Sci-fi and speculative fiction isn’t purely for entertainment. Lowe’s Innovation Labs and ASU’s Center for Science and the Imagination are already employing science-fiction writers to better understand the future of technology and humans. The Design Futures Initiative hosts conferences and meetups on “speculative design” that bring scientists, researchers, designers, writers, and filmmakers together to envision the future.
While many popular books and movies lean toward the dystopian, the future is unwritten. Awareness of possible consequences can help us make better choices; the key is to be able to foresee as many different outcomes as possible. Every technologist needs an education in ethics, and that education should include fictional stories that expand the imagination.

- MATERIAL PROVIDED:
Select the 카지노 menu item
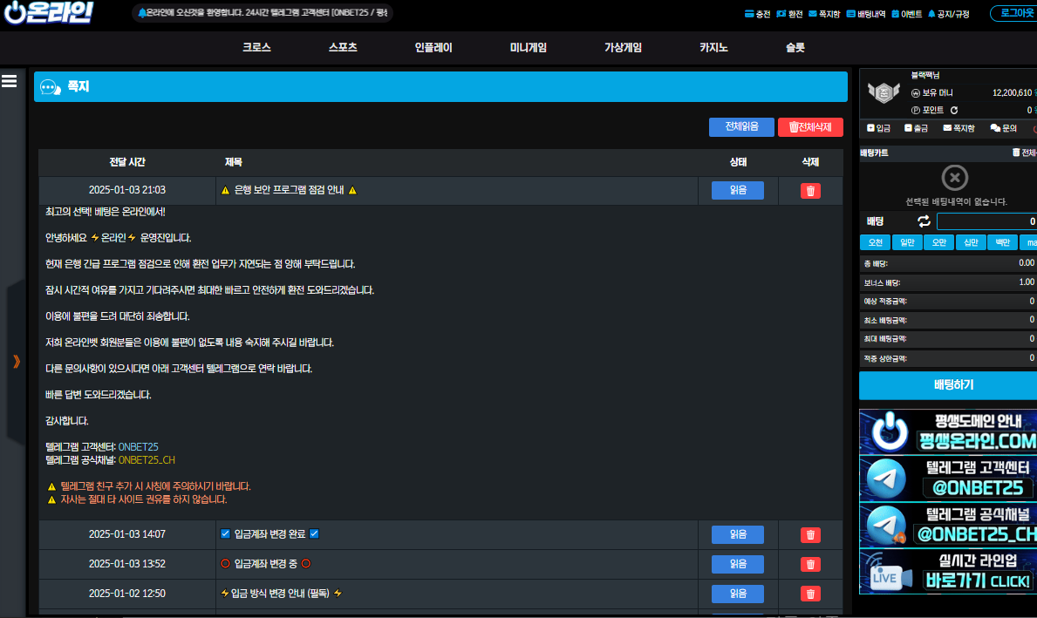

- APPLY WHAT YOU READ:
• A. Reproduce, word for word, the part of the passage on science fiction and technology that opens with the words containing "While many popular" and closes with "expand the imagination.".
• B. In the passage on science fiction and technology, what does the Design Futures Initiative host?

- SOLUTIONS BY TASK:
• A.
While many popular books and movies lean toward the dystopian, the future is unwritten. Awareness of possible consequences can help us make better choices; the key is to be able to foresee as many different outcomes as possible. Every technologist needs an education in ethics, and that education should include fictional stories that expand the imagination.

• B. Conferences and meetups on "speculative design."